Alcuni degli investitori più influenti di Wall Street, come Larry Fink, ceo di BlackRock, ritengono che queste interruzioni possano aver alterato per sempre l’ordine mondiale e la globalizzazione. Aziende e governi di tutto il mondo devono quindi ripensare le loro interdipendenze e rivedere le loro catene di approvvigionamento, produzione e assemblaggio.

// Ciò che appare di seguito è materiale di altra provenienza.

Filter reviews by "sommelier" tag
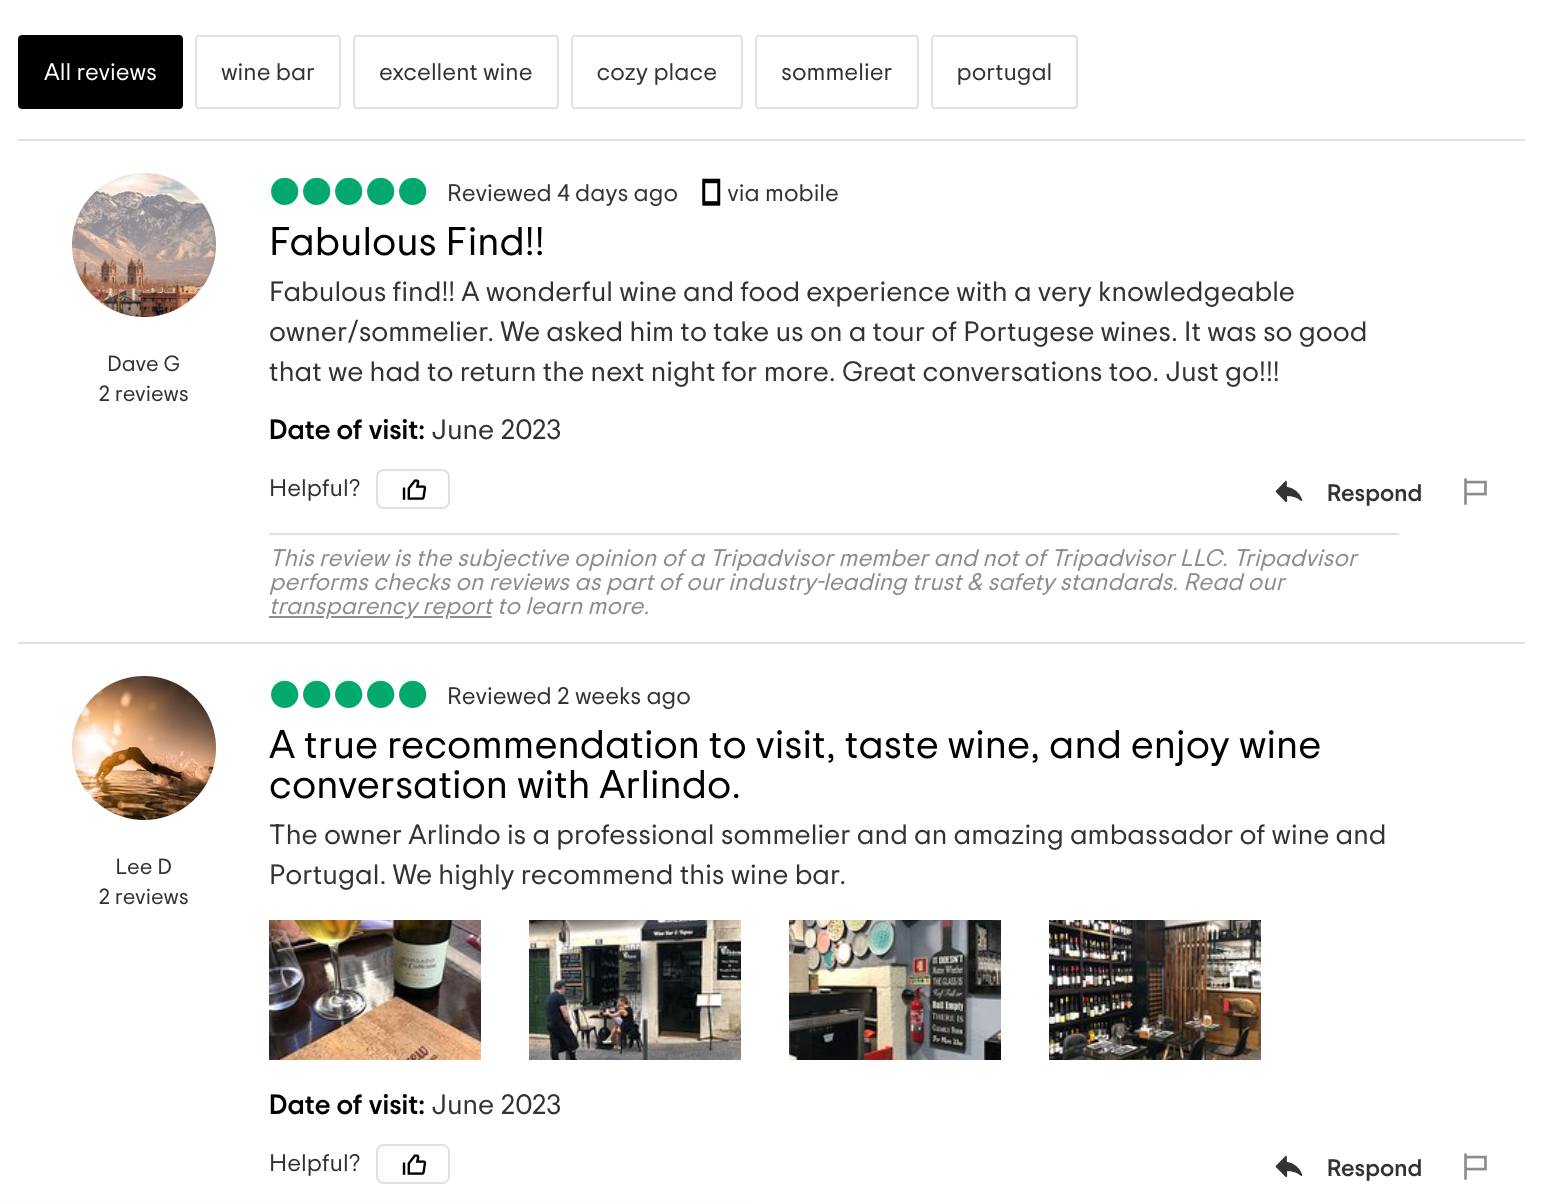 (836, 72)
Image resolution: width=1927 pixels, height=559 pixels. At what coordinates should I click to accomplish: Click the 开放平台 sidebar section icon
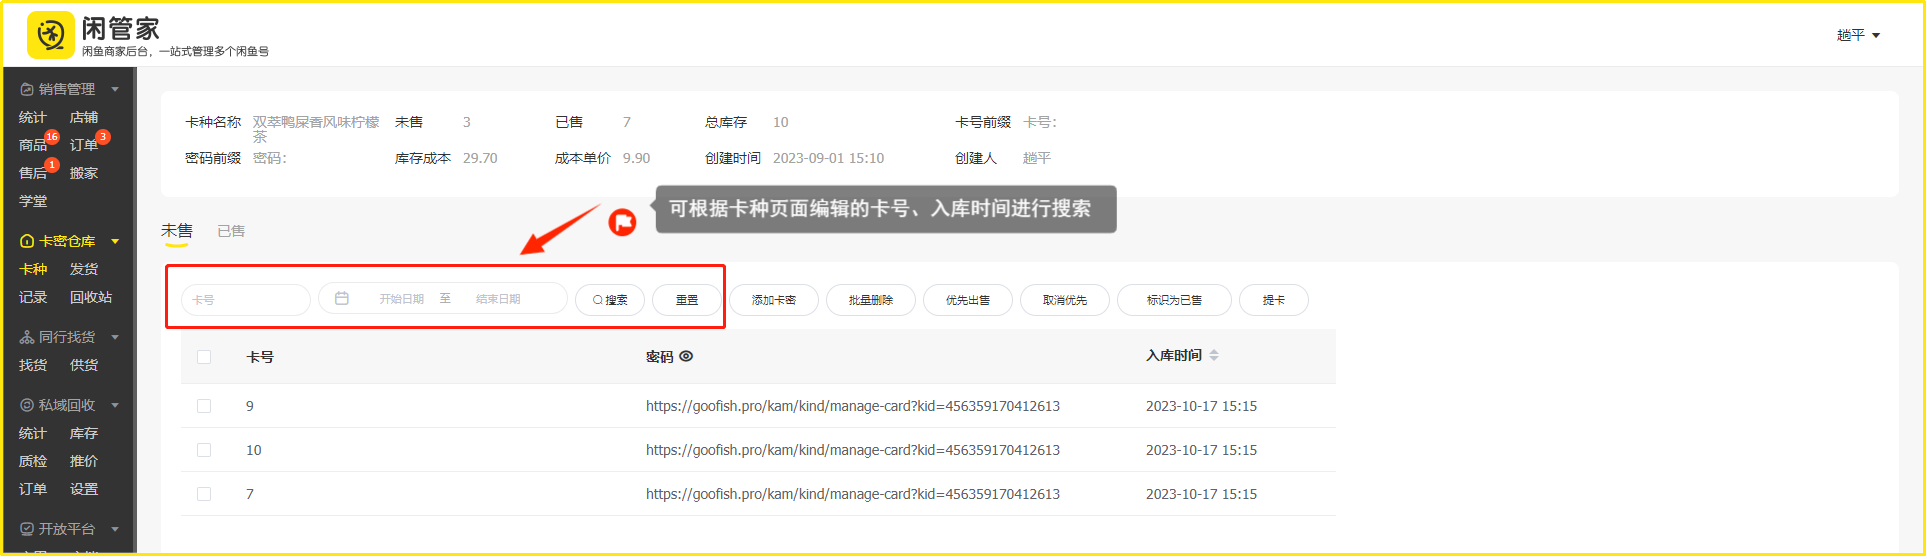pyautogui.click(x=27, y=529)
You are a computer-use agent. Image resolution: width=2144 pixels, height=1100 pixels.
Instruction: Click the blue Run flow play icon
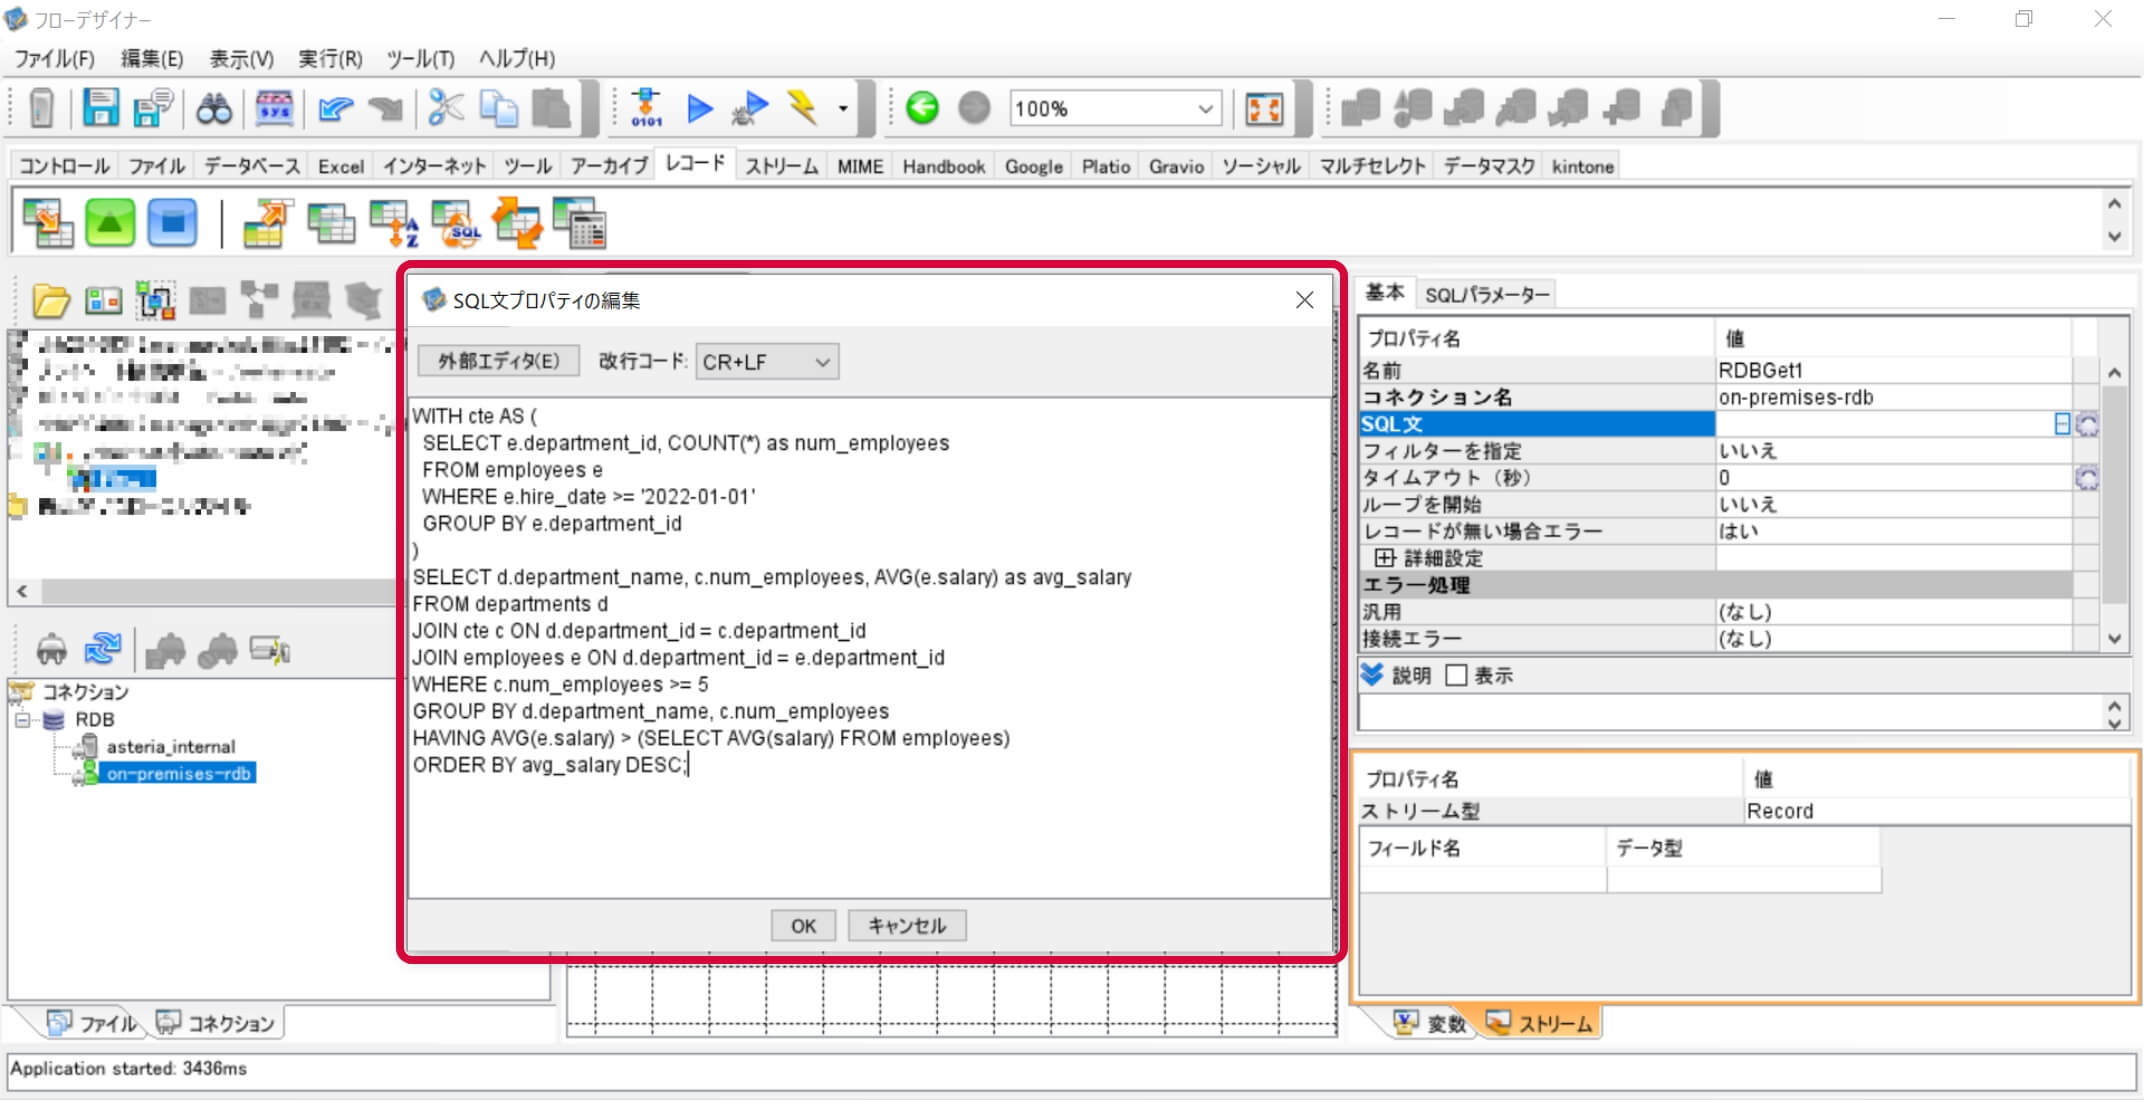tap(700, 108)
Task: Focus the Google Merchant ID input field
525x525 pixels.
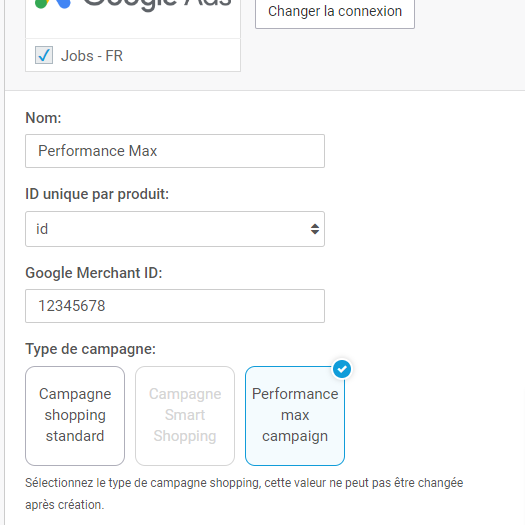Action: click(175, 306)
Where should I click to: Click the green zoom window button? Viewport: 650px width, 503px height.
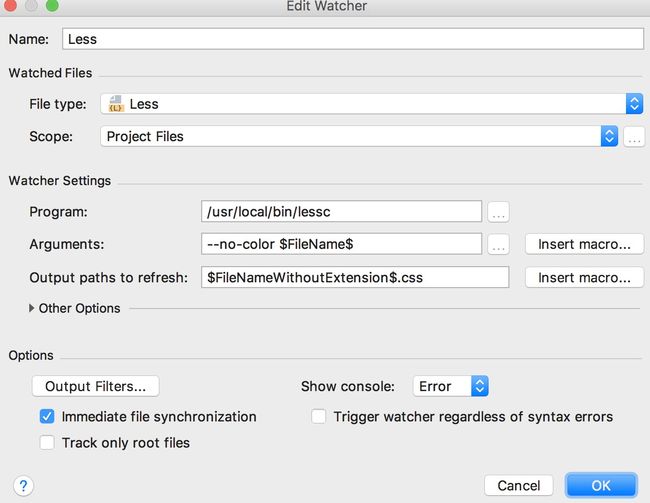click(x=52, y=5)
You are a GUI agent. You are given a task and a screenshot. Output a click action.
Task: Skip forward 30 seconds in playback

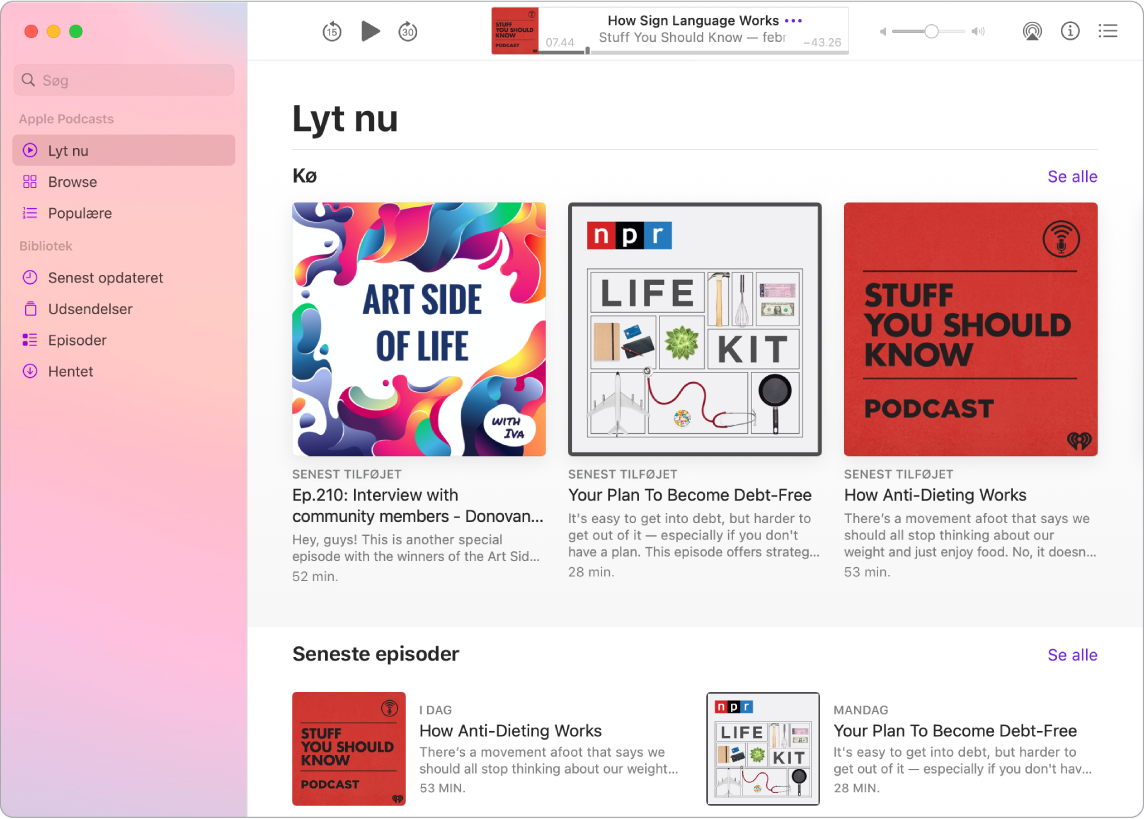point(408,31)
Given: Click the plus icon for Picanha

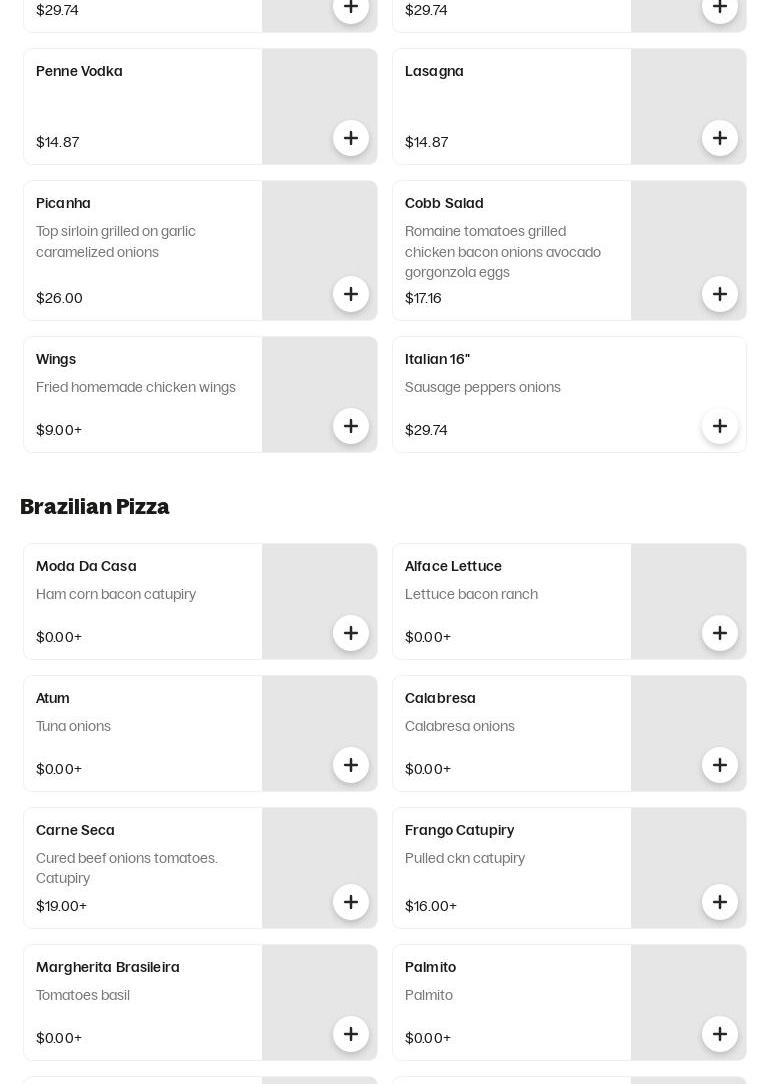Looking at the screenshot, I should click(x=351, y=295).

Ma non solo, anche gli equilibri geopolitici stanno cambiando. A seguito delle sanzioni e dell’isolamento da parte della comunità internazionale, la Russia è destinata a uscire dai tavoli che contano e finire nell’ombra, a tutto vantaggio dell’Europa, che si appresta ad accogliere nuovi membri nell’Ue e a rinsaldare i legami con gli Stati Uniti grazie anche all’ingresso di nuovi paesi nella Nato. Insomma, un mondo nuovo che si prepara a una nuova fase storica nel quale anche la Cina, ancora alle prese con il Covid per la mancanza di un vaccino efficace, dovrà ridimensionare le sue ambizioni.

Stop alla globalizzazione

L’evento bellico è arrivato dopo due anni di pandemia che avevano già stravolto i rapporti tra nazioni, aziende e persino tra le persone. Per Larry Fink l’invasione russa dell’Ucraina rimodellerà l’economia mondiale, mettendo la parola fine alla globalizzazione che abbiamo vissuto negli ultimi trent’anni.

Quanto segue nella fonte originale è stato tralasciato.